Our numerical predictions are in general accord with published literature with regard to the ranges of oxygen drops and shear stresses calculated at the various culture times. Also, our predicted growth rates are in general agreement with the few models published (Chung et al. 2007; Sacco et al. 2011) though only general agreement may be found in this regard, because scaffold architecture and materials, the flow rates, cell densities and culture medium compositions differ among the various studies, and also because they are all 2D in their logic. In our work, by direct comparison of the 2D simulations with the ones from the 3D sub-model, we show that when the 3D aspects of the problem are neglected, all parameters predicted are overestimated, and therefore the tissue growth, which directly depends on these parameters through Eq. 6. This implies that the three dimensionality of the problem cannot be neglected in further tissue growth models, because, for any scaffold microgeometry, regular or irregular, any obstacle to culture medium flow perpendicular to the flow direction would be neglected in a 2D sub-model.

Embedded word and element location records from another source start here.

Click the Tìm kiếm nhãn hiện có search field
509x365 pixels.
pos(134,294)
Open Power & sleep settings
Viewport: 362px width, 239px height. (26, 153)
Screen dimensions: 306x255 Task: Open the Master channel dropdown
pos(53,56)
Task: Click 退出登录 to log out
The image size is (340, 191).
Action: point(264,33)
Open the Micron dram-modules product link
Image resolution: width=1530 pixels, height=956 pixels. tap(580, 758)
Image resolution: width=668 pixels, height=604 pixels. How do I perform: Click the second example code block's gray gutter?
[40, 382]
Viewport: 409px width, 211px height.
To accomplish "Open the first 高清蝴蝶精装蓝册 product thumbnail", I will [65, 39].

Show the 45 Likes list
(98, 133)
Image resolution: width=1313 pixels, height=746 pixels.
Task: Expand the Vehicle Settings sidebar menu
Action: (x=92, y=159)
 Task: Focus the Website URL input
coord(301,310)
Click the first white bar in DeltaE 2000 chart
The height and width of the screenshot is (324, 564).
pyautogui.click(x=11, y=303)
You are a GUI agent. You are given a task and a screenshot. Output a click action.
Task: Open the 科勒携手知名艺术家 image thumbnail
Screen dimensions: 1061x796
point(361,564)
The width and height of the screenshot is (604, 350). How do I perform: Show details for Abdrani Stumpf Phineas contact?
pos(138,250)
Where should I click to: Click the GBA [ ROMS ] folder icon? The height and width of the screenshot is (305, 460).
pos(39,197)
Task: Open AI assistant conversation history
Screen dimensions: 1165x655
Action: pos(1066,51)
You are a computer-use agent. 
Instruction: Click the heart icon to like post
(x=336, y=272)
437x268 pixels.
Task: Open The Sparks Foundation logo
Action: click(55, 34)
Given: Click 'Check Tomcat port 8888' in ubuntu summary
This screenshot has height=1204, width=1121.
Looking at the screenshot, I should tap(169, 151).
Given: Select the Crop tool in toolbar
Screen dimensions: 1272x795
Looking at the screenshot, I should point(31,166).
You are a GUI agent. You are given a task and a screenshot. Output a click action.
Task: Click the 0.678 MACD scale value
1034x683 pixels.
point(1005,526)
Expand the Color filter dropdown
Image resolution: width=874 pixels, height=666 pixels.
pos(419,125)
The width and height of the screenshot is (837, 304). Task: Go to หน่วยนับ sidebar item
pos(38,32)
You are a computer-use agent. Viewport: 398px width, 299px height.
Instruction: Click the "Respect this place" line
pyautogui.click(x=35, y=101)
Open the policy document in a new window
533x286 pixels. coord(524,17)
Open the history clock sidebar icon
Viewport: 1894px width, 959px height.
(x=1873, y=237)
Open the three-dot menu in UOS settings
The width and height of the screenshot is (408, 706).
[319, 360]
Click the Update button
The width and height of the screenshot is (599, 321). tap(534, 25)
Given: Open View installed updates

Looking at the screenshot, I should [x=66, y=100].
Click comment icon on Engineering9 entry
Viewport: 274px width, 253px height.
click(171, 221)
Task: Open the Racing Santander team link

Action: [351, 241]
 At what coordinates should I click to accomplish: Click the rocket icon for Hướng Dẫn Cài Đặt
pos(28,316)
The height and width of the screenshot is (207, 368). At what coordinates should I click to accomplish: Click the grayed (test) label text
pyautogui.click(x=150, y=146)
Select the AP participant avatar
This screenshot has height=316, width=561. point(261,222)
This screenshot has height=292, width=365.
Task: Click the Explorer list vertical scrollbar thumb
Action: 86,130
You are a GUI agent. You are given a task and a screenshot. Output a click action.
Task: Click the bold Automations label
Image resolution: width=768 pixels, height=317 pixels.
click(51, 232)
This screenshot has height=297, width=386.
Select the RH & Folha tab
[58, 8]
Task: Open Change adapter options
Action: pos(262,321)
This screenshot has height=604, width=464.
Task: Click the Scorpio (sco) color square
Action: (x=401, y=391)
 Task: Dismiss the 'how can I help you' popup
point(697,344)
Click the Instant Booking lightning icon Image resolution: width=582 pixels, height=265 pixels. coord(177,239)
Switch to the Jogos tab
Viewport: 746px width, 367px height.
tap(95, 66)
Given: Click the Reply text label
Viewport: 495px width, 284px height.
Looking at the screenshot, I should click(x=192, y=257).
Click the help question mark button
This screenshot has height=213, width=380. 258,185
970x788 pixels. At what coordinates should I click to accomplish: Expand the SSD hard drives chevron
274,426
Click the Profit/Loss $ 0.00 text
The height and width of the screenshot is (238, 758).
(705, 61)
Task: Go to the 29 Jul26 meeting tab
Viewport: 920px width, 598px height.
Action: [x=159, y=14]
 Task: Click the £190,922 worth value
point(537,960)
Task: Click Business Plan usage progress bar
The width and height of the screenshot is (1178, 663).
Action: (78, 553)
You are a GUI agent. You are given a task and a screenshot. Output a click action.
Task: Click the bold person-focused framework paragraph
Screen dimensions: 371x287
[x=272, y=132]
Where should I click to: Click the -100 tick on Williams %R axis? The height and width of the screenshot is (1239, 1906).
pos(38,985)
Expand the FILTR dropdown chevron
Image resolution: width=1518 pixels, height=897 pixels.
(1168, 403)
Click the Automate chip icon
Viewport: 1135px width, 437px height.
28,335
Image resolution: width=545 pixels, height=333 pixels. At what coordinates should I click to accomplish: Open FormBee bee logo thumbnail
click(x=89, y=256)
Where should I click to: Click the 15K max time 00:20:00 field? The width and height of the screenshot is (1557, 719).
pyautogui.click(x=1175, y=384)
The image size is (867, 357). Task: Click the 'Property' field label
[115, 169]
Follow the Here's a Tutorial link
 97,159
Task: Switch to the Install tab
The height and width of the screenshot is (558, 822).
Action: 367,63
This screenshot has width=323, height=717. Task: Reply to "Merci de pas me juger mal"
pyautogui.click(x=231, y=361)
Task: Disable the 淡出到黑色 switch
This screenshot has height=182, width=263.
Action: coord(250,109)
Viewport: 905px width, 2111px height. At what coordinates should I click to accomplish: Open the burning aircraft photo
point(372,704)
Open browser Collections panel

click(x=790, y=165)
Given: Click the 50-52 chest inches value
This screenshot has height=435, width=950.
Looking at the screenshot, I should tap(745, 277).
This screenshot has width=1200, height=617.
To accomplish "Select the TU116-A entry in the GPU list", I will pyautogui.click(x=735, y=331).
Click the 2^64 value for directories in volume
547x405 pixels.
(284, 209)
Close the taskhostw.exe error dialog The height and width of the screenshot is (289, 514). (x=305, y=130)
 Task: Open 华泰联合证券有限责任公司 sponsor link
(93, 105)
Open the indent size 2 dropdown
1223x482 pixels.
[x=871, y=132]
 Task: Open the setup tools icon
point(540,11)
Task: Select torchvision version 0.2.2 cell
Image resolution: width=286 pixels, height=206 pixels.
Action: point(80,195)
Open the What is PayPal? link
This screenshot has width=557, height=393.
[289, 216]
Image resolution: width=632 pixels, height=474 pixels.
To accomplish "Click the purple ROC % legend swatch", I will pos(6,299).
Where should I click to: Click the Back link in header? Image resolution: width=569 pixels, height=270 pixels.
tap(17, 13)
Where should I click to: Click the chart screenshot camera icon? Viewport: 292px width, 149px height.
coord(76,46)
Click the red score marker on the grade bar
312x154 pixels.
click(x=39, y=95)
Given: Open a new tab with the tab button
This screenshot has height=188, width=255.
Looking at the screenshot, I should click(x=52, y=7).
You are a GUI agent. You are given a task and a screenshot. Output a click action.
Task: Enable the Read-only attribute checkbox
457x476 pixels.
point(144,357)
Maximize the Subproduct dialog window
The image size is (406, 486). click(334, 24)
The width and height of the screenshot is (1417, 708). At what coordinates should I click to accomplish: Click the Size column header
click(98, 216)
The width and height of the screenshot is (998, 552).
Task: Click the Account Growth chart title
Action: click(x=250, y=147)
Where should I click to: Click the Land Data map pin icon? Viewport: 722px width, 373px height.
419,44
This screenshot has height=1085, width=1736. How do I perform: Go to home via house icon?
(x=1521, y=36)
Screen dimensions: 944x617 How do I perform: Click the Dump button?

According to the obtained results, we can identify limitations and future developments mainly related to the 3D sub-model we proposed. Firstly, it is necessary to consider a wider 3D region in order to obtain more data on the oxygen depletion in space and time. Furthermore, the mesh deformation due to the moving fluid/biomass interface significantly influences the convergence of numerical methods used to solve the sub-models. A full-length 3D geometry and a finer mesh with quadratic elements were not possible due to the limited computing resources. Furthermore, we consider as ’biomass’ a single, regular and homogeneous geometry domain but, often, during tissue-engineering experiments, the biomass does not grow homogeneously inside the scaffold architecture. The simulation of inhomogeneous seeding patterns or growth may provide useful information to guide experimentation and to interpret relevant results in these cases. As for the mass transport equations, we did not consider nutrients (e.g. glucose) and catabolites effects on biomass growth.

A further step ahead will consist in model calibration, using the bioreactor set-up modelled here.